Louis não se aguentou e se levantou, fazendo o amigo se levantar também e dando um abraço tão apertado quanto sua condição de grávido lhe permitia. E é claro que os hormônios ainda estavam aflorados e Louis se viu chorando com a história que ouviu, mesmo não tendo romantismo algum em dois adultos bêbados numa balada que decidiram transar. Zayn lhe deu um lenço para secar as lágrimas e Louis riu, voltando para seu lugar.
— Eu to tão feliz por você, não se engane com essas minhas lágrimas. — Disse secando o rosto da melhor forma possível. — São os benditos hormônios que ainda mexem com minhas emoções e tudo o mais… Meu deus Zayn você está namorando! — Louis apoiou os cotovelos na mesa e o rosto nas mãos, fitando Zayn com um sorriso, deixando o moreno mais sem graça ainda.
— Na verdade, não, ainda não. — Zayn enrugou o nariz e o coçou em seguida.
— Mas logo, ne?
— Logo, eu espero.
— Own…
— Louis! Para com isso, está me envergonhando já.
Louis riu do amigo e voltou a se sentar apropriadamente em sua cadeira, e logo o garçom surgiu com seus pedidos, servindo-os rapidamente para logo os deixarem a vontade. Louis ainda se sentia absurdamente feliz por seu amigo estar finalmente com a pessoa por quem ele sempre foi apaixonado, ao menos um deles seria realmente feliz no amor.
Não era como se Louis foi um desacreditado desse sentimento tão nobre, ele apenas havia se conformado de que isso não fora feito para si. Apaixonou-se duas vezes em sua vida, e teve um filho com cada um, e isso era tudo o que teria. Na primeira vez era jovem e iludido, achava que tudo poderia dar certo se os dois se amassem; aparentemente Lucas não o amava tanto assim e não queria ter um filho. Na segunda vez… Não existe “Uma Linda Mulher” na vida real, Louis era apenas um garoto de programa e Harry um homem milionário que o contratara, fim da história. Louis já não era tão jovem e muito menos iludido, e ele estava feliz por ter seus filhos junto a si; era o suficiente.

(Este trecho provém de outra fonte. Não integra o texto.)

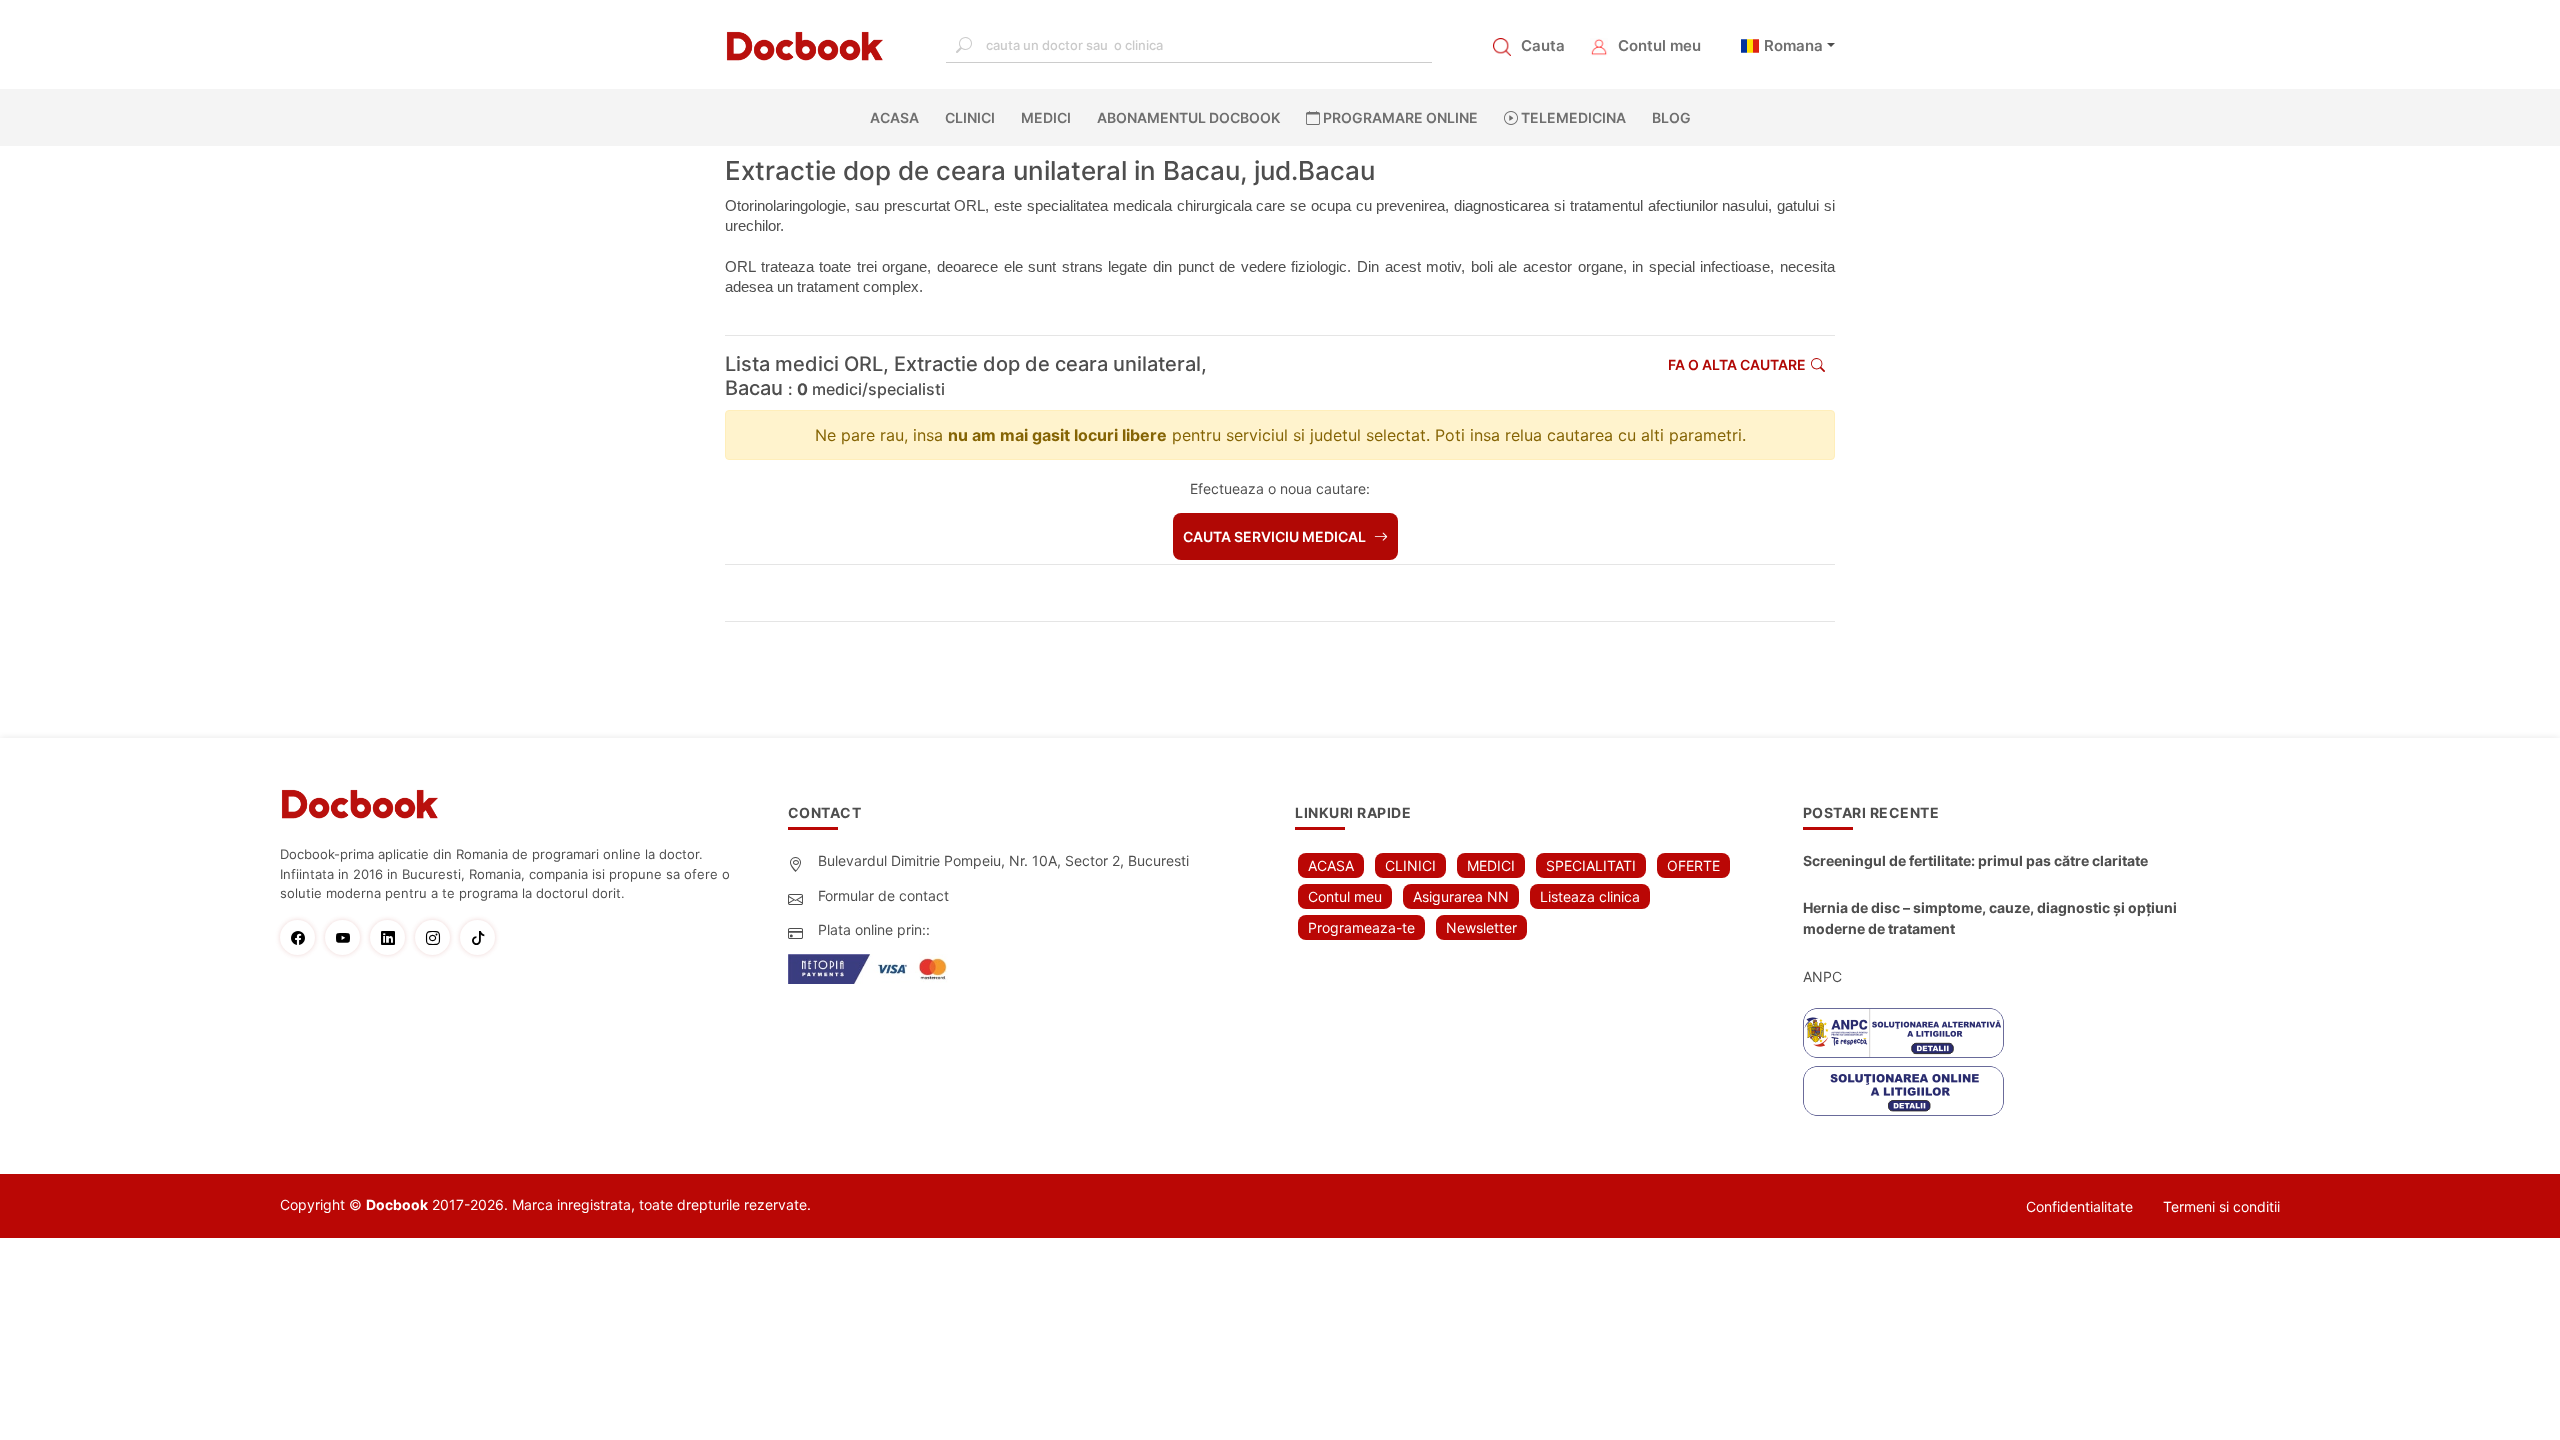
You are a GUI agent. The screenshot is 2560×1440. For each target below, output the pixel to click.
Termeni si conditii (2221, 1206)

— Como acha que eu deveria fazer o pedido de namoro? — Zayn perguntou depois de alguns minutos de silêncio entre eles.
— Eu não sei Zayn… Do que o Niall gosta? Flores? Chocolate? — Louis era romântico, e ele jamais seria capaz de negar isso, mesmo que parecesse irônico considerando toda sua vida, mas sabia que havia diversas pessoas que não eram e talvez um pedido feito de forma errada pudesse ser desastroso.
— Para ser sincero Niall é muito fácil de agradar, mas eu queria que fosse algo especial… Mas também acho que está cedo demais e eu posso acabar colocando o carro na frente dos bois.
— Eu acho que você se conhecem a tempo o bastante para saberem se uma tentativa de relacionamento sério vale a pena. — Louis comeu alguns de seu legumes antes de continuar. — Além disso, você não está o pedindo em casamento, ainda, apenas em namoro. — Zayn sorriu, imaginando como seria se casar com Niall. — Por que vocês não viajam? Para algum lugar mais paradisíaco e então você o pede em namoro?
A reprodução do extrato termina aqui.